▸ Problem requirements: Please quote exactly the lines below from the line containing "[Zvýšit množství o 1] (108, 574)" to the line containing "Vytvořil Shoptet (88, 1053)", both lines included, and nothing else.

Records from a dataset:
□ □ □ □ □ □ □
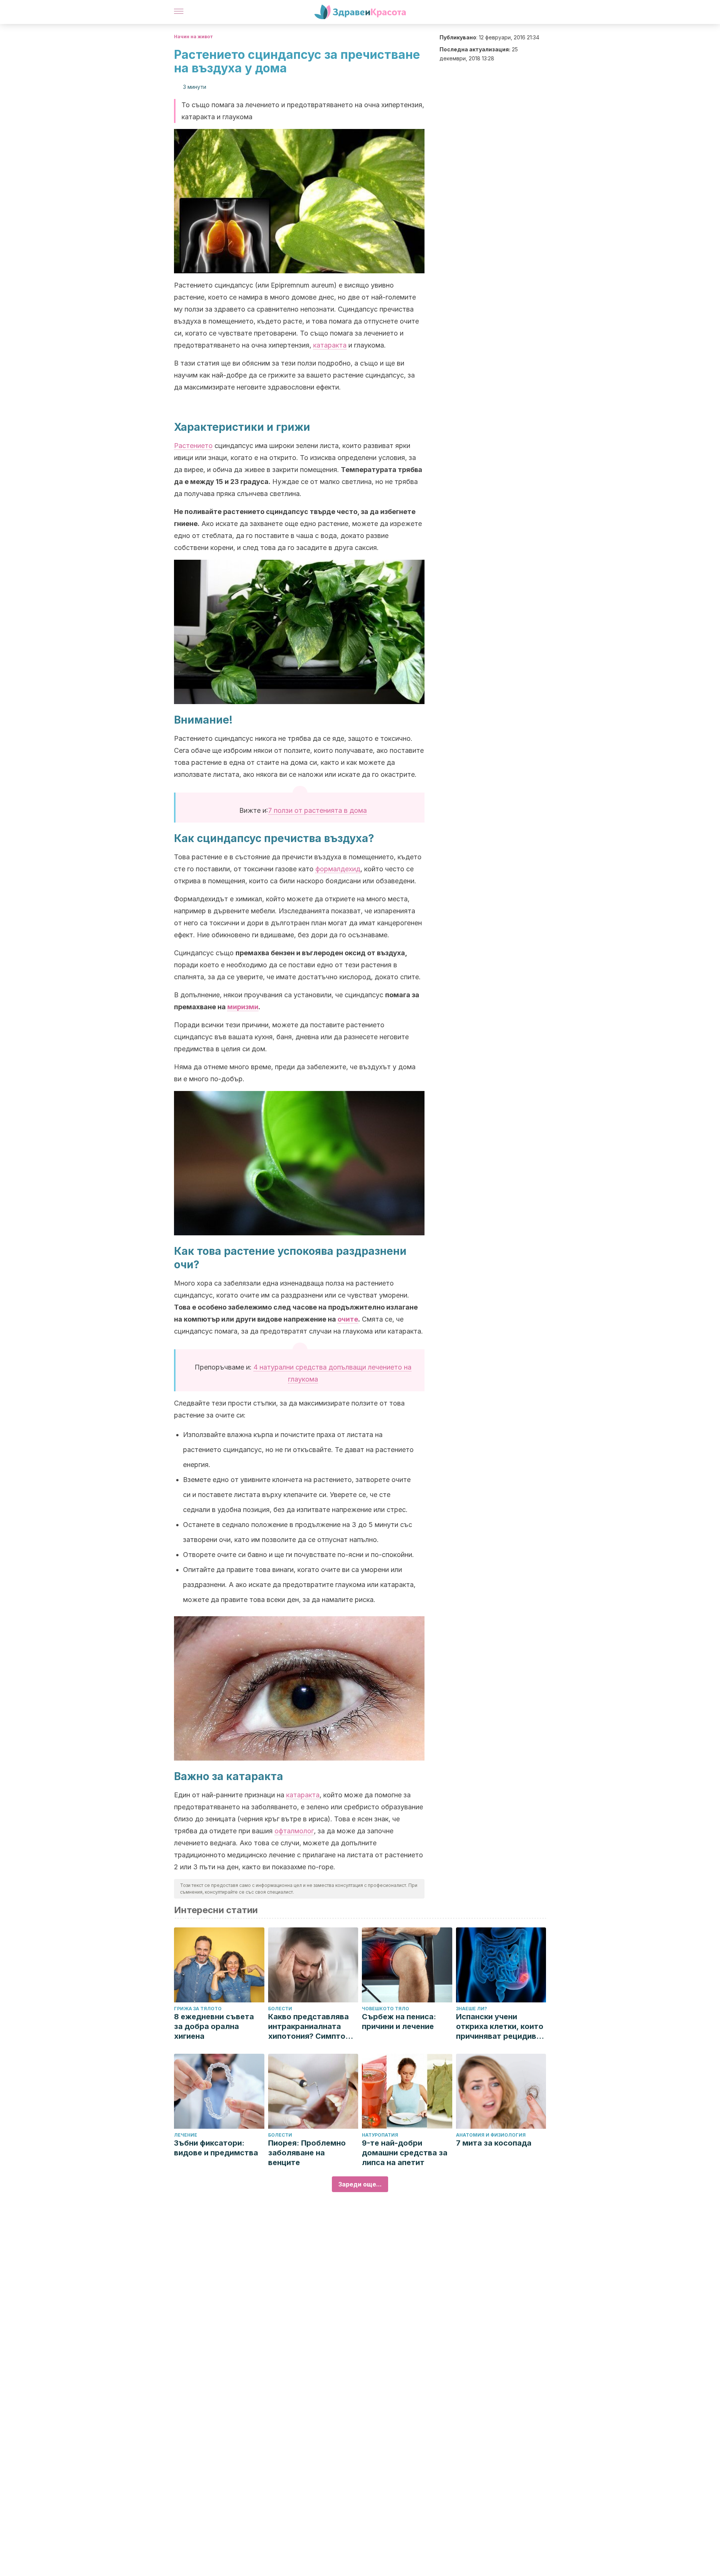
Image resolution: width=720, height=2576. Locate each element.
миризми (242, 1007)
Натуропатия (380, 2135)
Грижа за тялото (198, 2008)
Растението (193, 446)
□ □ □ □ □ □ □
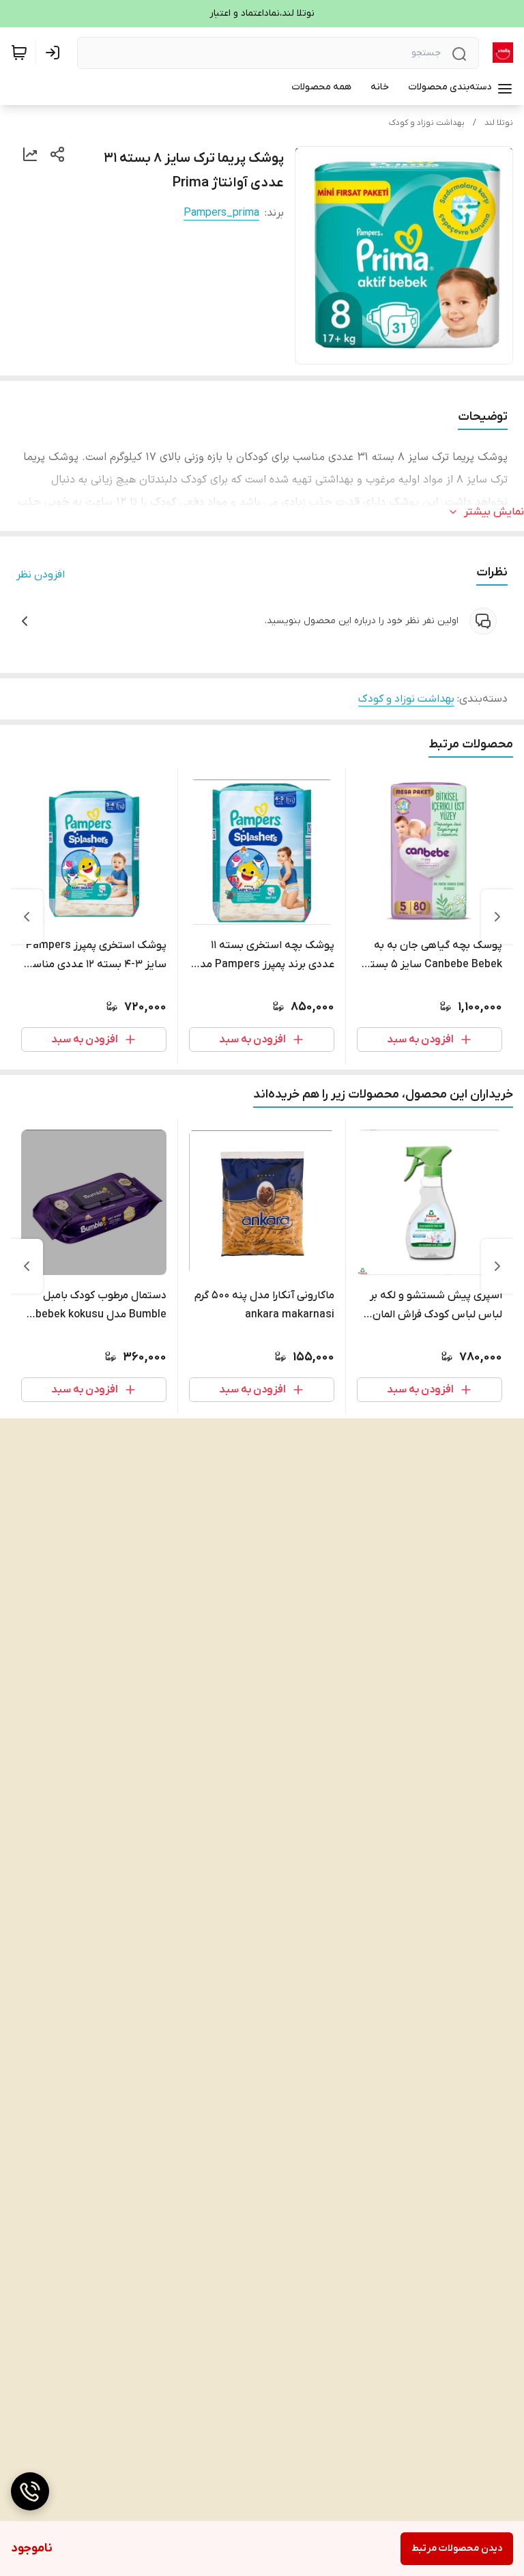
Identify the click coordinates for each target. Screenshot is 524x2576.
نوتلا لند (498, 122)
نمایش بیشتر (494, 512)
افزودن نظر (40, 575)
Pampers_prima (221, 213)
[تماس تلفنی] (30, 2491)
□ □ □ □ □ □ □
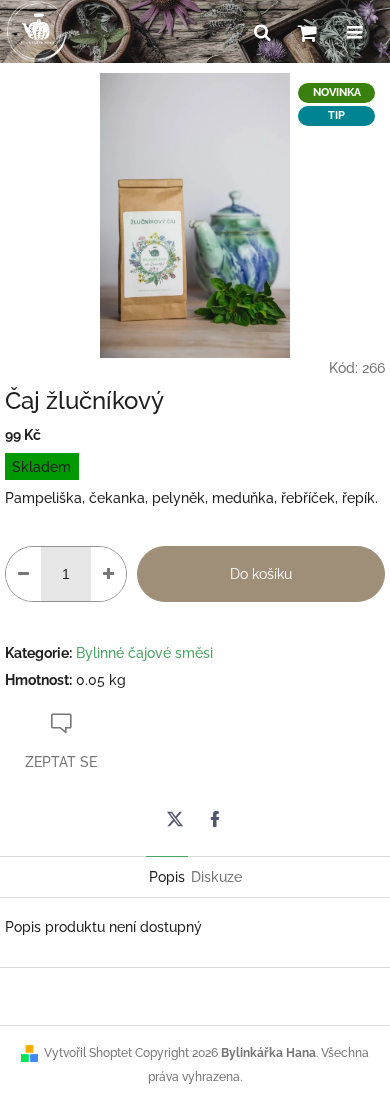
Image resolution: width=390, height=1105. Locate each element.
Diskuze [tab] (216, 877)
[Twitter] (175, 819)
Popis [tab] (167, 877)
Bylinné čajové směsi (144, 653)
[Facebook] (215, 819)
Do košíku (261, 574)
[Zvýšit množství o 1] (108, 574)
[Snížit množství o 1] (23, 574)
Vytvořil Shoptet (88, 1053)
□ □ □ □ □ □ □
▸ Task answer:
[Zvýšit množství o 1] (108, 574)
[Snížit množství o 1] (23, 574)
Vytvořil Shoptet (88, 1053)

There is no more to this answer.